An examination of Yehuda Amichai’s ‘Jewish Time Bomb’

Posted

Those of you who have found yourselves in the main lobby of Providence’s Temple Beth-El have probably noticed a striking art installation just to the left of the doors leading into the synagogue’s meeting hall: a pale green glass disc about 5 feet in diameter and an inch and a half thick. A narrow, shallow trough about 2 feet long runs vertically through the center of the otherwise perfectly smooth and polished surface. The artist, Dan Clayman, has created a work that embodies the power and the depth of unadorned simplicity.

Above the glass disc are three Hebrew words: patuach, sagur, patuach. An English translation – “open, closed, open” – is nowhere to be found. Nor is it noted that “Patuach Sagur Patuach” is the title of the last collection of poems by Yehuda Amichai (1924-2000), Israel’s best-known contemporary poet, whose work has been translated into 37 languages.

It is not until the 16th poem, out of a total of 23, that Amichai addresses the title of his final work. In section 4 of “I Was Not One of the Six Million. And What is the Course of My Life? Open Closed Open,” Amichai writes: “Open closed open. Before you are born/Everything is open in the world without you. While you are living, everything is closed/Within your life. And when you die, everything is again open./Open closed open. This is all you are.” (All translations of Amichai are my own.)

At first glance, Amichai seems to have it backwards: Doesn’t it make more sense to say that it is only when we are alive that the world is open to us? And before we are born and after we die, isn’t the world closed to us? Upon reflection, however, Amichai seems to be suggesting that death destroys our need for limits; everything is once again open.

It is during our lifetime that we must impose limits upon the world around us; to preserve our very sanity, we need to close out most of the infinity of stimuli that is continually bombarding us. We can only make our subjective experience manageable by choosing where to focus, where to place our finite energy, what to embrace, what to ignore. Indeed, it is by choosing what to see, what not to see, what to hear, what not to hear, what to learn, what not to learn, that we can shape the “I” at the core of our personalities.

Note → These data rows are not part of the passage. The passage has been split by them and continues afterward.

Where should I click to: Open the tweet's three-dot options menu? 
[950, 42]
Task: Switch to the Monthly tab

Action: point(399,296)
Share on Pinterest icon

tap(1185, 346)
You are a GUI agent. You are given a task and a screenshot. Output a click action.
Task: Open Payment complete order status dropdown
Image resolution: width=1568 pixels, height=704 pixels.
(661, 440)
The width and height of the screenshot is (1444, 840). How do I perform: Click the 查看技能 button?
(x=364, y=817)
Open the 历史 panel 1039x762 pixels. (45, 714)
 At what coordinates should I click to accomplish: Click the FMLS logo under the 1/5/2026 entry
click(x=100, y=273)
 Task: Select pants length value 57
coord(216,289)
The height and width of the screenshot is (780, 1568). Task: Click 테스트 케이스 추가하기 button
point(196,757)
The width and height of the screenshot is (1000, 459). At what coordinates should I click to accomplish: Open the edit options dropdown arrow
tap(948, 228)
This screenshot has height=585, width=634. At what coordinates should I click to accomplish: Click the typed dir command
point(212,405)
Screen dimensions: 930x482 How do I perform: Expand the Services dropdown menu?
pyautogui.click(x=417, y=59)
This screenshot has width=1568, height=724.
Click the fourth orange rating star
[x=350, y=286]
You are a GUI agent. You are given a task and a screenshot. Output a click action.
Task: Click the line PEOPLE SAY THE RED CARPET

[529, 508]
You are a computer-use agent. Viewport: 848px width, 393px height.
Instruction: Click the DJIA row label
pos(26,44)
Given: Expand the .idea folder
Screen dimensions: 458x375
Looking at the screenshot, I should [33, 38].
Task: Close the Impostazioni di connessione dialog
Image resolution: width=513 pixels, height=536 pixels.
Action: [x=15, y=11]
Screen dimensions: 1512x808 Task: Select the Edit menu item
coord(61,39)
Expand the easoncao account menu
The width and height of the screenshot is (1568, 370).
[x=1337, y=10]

Open closed open. Patuach sagur patuach. Amichai points to a central paradox: We can only be open to the fullness of life when we voluntarily choose to close the door on the overabundance of experience and learn to live within our human limitations.

In wrestling with this paradox, Amichai devoted much of his poetic energy in the final years of his life to an exploration of the subtle interplay between forgetting and remembering, which he sees as analogous to the processes of opening and closing. To forget everything is to obliterate our identities. To remember everything is to drown in the ocean of undifferentiated time; if we permit all our memories to be equally significant, if we view our past experience as holding no mountains and no valleys, then our past is a flat line, a living death.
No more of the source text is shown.